J.R. ‘Bob’ Dobbs and the Church of the SubGenius is a fascinating and entertaining documentary with one of the most unusual subjects that you will encounter in a film: it follows the creation and rise of a satirical cult known as the Church of the SubGenius established by a pair of self-professed weirdos in Dallas, Texas. With the intention of making fun of and revealing the absurdities of religious cults that began to form in the 1970s, the group was initially a very small gathering of comic book nerds who published a comical religious manifesto but became a unexpected sensation that was talked about in the national media, especially throughout the 1980s. The filmmaker is able to explore the group by incorporating interviews with the truly extraordinary founders with footage of the outlandish ceremonies and conventions eventually attended by hundreds of people. Although the subject matter is definitely not for everyone, the documentary is a wacky and sometimes disturbing sociological study of the truly bizarre things that humans will do and the hypocrisies of fringe religious organizations.

Midnight Family is a very intense and compelling documentary about a family who run a private ambulance service in Mexico City, a city of 9 million people with only 45 government ambulances available.

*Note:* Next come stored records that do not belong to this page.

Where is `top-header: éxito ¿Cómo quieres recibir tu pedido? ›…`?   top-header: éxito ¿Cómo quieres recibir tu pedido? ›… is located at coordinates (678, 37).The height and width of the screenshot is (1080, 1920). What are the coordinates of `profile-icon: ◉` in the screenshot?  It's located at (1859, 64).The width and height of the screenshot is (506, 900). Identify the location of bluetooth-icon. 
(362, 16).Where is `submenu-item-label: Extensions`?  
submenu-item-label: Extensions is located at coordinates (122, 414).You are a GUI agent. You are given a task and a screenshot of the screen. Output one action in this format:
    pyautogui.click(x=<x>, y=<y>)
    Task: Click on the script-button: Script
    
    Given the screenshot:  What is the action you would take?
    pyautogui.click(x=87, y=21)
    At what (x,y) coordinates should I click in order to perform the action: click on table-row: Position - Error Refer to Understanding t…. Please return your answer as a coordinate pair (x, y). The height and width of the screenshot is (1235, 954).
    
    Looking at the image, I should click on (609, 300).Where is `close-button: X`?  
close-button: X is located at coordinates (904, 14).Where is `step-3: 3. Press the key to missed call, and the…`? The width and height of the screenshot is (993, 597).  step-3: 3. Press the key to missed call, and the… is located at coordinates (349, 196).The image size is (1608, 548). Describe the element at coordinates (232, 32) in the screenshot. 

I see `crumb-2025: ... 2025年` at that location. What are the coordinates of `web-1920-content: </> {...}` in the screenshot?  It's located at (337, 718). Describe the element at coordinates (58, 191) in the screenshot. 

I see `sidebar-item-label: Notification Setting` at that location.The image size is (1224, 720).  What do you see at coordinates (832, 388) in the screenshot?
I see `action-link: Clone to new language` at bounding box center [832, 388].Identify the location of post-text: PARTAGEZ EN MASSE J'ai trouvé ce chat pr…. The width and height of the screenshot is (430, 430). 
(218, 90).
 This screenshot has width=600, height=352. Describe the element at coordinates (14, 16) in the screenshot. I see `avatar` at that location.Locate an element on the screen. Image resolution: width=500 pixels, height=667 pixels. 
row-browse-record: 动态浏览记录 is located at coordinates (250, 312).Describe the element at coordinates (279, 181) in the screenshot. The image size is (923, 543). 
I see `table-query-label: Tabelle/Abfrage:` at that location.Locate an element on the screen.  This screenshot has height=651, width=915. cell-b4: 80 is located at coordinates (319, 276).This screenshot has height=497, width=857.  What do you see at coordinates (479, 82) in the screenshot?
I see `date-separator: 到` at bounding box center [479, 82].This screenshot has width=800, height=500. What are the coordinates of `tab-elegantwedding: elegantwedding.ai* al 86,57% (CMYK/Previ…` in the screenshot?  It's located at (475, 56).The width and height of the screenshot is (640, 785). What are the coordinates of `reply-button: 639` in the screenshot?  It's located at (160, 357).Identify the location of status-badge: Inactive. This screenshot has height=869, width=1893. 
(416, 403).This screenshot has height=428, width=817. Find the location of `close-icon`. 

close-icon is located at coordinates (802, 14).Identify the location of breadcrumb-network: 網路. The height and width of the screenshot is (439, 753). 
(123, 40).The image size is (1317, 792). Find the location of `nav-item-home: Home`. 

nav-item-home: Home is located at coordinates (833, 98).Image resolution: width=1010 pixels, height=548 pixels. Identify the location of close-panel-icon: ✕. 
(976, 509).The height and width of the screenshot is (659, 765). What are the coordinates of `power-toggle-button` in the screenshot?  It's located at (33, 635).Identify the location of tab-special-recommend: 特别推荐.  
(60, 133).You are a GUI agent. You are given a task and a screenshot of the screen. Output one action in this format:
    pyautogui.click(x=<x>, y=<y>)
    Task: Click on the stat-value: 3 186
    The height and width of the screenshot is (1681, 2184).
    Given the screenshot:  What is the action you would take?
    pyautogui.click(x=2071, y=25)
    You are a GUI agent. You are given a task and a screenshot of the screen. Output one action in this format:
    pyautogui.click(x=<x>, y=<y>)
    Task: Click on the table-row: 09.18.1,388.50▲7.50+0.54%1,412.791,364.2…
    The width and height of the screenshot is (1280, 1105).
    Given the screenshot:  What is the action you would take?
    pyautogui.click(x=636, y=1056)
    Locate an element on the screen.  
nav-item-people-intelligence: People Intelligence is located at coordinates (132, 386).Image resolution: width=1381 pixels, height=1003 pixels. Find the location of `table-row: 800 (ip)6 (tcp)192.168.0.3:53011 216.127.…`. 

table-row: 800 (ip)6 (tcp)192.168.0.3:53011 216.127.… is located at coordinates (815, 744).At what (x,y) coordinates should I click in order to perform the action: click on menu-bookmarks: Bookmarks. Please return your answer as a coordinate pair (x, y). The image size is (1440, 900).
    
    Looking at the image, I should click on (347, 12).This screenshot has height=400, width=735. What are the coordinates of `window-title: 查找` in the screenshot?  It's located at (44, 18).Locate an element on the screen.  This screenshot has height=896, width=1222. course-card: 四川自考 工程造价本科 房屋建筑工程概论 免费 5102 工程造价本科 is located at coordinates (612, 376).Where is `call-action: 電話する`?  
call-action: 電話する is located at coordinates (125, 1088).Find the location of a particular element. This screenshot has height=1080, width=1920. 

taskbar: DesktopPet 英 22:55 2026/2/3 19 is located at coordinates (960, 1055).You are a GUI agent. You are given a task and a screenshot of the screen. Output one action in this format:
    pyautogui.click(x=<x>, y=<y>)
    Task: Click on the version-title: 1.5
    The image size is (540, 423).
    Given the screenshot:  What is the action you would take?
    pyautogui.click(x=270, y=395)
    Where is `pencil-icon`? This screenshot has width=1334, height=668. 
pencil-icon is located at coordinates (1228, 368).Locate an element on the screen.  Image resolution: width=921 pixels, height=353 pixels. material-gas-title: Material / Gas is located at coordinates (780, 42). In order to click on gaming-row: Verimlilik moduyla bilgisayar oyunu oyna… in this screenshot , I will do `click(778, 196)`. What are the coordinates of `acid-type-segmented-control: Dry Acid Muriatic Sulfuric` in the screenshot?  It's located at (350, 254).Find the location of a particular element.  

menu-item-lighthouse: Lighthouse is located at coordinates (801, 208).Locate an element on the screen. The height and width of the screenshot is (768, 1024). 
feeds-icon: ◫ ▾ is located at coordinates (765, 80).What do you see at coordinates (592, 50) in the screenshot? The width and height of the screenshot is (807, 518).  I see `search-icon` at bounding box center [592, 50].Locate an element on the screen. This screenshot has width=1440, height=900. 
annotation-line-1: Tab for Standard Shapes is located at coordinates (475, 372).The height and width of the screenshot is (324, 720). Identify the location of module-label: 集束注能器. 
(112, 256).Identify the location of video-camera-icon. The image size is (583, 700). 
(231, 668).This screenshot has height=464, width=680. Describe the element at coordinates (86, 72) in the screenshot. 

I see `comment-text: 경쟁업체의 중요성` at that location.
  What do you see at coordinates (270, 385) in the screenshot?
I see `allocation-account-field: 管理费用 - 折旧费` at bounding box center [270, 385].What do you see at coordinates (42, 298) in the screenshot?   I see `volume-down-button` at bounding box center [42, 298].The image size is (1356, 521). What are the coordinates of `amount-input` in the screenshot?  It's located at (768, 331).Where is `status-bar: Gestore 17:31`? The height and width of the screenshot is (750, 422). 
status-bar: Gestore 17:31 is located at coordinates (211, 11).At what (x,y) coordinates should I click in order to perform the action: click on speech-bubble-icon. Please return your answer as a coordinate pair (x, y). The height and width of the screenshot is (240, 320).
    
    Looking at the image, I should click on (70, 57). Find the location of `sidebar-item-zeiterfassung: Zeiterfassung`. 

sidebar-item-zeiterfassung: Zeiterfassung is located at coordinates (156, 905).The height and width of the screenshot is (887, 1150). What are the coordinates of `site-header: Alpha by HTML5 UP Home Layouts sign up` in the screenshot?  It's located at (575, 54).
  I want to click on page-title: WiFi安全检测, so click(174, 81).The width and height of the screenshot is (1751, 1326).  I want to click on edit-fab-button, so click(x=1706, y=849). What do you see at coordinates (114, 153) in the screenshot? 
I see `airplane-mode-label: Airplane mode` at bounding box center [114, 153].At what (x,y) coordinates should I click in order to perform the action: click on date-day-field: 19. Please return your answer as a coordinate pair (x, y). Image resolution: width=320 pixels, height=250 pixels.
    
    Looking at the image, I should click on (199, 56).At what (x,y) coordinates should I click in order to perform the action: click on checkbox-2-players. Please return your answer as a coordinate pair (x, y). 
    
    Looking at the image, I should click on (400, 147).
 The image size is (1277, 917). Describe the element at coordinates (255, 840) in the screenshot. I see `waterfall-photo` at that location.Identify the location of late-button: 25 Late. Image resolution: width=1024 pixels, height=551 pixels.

It is a cinema verite glimpse into the nightly operation as they drive to the streets in hopes of finding a patient who they often take to a private hospital and are often given very little money for their services. Besides exploring the lack of services in Mexico, the film is also a personal story about this particular family in which the father is the owner of the operation while his younger sons, including a young adolescent, help run the ambulance at his side. The documentary shows the often complicated nature of their work by revealing that they depend on commissions from the private hospital and also must bribe police officers in order to get patients, and they do all this to make a barely manageable living.